Io alzo la testa e vedo la donna davanti a me. È una ragazza con un vestito bianco. Quel vestito bianco è lucente come la neve e gli occhi hanno luminose pupille verticali. ‘Da dove è uscita?’ penso. Nella montagna non ci sono villaggi, né case, né niente di niente.

- Si sorella, preparo la cena. - le rispondo.

Lei ha in mano una brocca bianca, bianca come la neve e anche le sue mani sono bianche.

- Vengo per l’acqua.- mi dice. Poi riempie la brocca e mi ordina:

- Su! Alzati! Alzati! Andiamo che ti do io da mangiare.

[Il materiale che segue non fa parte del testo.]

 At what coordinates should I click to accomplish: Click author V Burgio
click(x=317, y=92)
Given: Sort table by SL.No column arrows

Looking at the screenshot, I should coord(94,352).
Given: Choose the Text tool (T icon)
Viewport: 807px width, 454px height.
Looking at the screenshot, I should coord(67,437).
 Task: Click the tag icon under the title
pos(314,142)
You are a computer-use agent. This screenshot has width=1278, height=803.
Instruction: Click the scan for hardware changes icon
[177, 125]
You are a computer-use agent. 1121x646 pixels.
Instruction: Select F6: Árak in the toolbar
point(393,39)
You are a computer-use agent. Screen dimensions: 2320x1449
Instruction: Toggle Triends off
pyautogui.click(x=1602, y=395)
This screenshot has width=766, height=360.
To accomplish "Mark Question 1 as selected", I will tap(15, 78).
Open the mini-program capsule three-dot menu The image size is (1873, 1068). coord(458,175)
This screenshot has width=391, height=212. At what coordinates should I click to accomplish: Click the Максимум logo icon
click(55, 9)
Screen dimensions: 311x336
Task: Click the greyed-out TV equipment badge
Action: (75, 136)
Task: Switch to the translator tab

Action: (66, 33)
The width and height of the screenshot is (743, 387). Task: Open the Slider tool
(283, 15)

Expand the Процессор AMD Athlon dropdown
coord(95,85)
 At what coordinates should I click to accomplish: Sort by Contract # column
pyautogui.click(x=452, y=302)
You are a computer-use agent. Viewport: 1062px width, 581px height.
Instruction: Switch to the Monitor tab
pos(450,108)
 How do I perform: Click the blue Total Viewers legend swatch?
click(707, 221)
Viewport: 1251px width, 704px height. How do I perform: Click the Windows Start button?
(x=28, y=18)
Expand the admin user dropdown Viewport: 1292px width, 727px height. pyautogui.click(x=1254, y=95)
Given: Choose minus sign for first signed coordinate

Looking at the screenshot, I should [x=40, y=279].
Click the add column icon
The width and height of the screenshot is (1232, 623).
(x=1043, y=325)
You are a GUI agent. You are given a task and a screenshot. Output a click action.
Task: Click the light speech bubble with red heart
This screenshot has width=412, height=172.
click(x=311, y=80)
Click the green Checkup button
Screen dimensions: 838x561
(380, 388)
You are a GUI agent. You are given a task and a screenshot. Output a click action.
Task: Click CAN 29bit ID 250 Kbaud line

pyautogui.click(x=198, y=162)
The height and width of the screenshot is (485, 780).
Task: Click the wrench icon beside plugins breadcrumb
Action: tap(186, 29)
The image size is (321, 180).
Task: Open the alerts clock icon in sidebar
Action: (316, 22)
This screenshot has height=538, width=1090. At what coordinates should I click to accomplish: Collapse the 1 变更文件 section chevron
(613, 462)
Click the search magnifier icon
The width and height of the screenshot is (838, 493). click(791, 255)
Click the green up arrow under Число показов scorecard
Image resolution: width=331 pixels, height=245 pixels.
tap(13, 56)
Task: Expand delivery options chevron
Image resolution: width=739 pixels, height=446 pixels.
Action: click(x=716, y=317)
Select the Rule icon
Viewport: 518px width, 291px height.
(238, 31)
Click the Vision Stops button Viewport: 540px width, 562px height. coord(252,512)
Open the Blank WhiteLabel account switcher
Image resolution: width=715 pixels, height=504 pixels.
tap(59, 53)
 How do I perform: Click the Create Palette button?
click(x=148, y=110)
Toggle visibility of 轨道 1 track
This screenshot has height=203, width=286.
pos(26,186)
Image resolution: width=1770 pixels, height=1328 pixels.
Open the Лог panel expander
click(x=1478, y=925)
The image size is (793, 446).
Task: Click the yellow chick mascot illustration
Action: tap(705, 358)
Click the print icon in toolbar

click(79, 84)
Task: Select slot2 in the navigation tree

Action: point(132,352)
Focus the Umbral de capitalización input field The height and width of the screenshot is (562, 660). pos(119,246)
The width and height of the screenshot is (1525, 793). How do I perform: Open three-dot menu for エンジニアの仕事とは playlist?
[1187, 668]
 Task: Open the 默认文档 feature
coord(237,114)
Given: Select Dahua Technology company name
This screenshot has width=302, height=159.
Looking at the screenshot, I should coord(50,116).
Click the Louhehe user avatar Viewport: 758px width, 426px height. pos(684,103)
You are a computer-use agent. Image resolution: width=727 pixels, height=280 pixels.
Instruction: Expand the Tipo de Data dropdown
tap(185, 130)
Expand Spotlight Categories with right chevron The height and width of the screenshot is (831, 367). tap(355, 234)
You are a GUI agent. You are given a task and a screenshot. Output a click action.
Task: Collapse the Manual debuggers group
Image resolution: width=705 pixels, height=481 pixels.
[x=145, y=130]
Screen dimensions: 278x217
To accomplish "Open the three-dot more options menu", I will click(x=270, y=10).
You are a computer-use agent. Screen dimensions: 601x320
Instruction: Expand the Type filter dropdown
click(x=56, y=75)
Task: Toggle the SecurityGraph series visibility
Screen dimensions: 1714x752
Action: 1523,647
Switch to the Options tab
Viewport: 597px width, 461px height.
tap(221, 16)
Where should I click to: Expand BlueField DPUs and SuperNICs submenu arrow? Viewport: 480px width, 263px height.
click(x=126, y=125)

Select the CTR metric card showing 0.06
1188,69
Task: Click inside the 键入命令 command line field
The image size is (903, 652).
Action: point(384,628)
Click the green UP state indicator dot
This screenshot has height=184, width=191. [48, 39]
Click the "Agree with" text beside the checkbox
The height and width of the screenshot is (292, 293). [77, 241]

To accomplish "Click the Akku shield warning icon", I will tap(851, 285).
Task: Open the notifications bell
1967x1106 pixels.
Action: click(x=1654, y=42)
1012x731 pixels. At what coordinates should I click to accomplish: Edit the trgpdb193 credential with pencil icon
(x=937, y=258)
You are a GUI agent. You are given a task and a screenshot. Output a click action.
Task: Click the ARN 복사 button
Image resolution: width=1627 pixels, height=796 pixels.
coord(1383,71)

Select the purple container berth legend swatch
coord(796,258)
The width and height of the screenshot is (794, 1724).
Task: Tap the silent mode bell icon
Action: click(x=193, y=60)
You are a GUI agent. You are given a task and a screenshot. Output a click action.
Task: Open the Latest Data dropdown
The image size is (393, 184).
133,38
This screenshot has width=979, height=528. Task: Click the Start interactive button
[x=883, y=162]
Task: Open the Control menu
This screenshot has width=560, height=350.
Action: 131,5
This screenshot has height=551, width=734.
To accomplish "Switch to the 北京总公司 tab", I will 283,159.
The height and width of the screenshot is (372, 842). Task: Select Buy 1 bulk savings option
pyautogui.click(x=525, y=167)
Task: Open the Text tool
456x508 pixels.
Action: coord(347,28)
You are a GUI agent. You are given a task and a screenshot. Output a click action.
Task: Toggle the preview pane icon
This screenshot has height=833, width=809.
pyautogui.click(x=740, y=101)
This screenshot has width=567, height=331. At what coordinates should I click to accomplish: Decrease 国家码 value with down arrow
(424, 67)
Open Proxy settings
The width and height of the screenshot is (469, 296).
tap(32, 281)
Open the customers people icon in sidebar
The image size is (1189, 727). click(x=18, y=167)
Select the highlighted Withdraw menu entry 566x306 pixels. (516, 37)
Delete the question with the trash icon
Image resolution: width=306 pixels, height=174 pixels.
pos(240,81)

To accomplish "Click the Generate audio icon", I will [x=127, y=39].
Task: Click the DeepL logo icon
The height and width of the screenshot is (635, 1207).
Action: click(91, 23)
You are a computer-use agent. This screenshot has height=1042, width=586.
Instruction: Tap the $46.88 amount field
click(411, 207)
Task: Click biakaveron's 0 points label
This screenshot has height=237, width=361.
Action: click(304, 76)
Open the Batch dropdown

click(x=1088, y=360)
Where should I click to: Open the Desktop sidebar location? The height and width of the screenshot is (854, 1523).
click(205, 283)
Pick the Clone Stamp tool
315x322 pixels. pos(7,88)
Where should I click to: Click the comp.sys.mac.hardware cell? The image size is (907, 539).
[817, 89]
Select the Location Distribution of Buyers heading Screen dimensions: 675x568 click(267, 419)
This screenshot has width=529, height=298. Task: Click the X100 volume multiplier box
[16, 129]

- No. Non importa.- le dico, chiedendomi cosa poteva darmi da mangiare se in quel luogo non c’era niente: né villaggi, né case. Nulla! Lei ripete:

-Alzati! Alzati!

Così mi alzo e insieme arriviamo in cima alla montagna; ed ecco che mi appare una casa bianca bianca. Per Dio! È una casa bianca come la neve.

Lei apre, entra e mi porta un piatto di zuppa gialla come la cera e anche un cucchiaio dicendomi:

- Mangia! fratello. - Io mangio e questa zuppa ha un sapore delizioso. Un sapore così meraviglioso non l’ho più sentito in vita mia. Mangio fino a saziarmi, ma lei insiste:

- Mangia! Mangia ancora.

- No! Non posso! Sono sazio. - le dico.

Tutto questo ha preso un bel po’ di tempo. Cioè, è trascorso molto tempo.

Così le dico: - Me ne vado a dormire.

- Bene! Ti accompagno fino all’albero.- dice lei.

- No! Non è necessario.- le dico. Giuro che le ho detto così, ma lei mi accompagna fino all’albero e lì mi fa vedere la mia casa. Era davvero la mia casa! E dopo un momento non c’era più! Scomparsa insieme alla donna.

Il giorno seguente, appena arrivato qua, al villaggio, racconto quello che mi è successo nella montagna. Tutti mi dicono: ‘Magari non avessi raccontato niente.’ Certo fu una cosa molto strana. O era una jinn o … Ancora adesso, dopo tanti anni, non riesco a capire chi era la creatura con gli occhi di gatto e in che mondo ero entrato quella notte.”  

Dopo pranzo e dopo aver rigovernato, anche le donne, un po’ serie e un po’ facete, mi hanno raccontato le loro fiabe mentre sorseggiavamo del caffé profumato al cardamomo. Mi hanno anche parlato della loro difficile vita nel villaggio e hanno voluto sapere della mia vita a Latakia. Mi hanno offerto una rosa appena colta, il dono prezioso di una calda accoglienza e di un abbraccio quando ci siamo congedate al tramonto.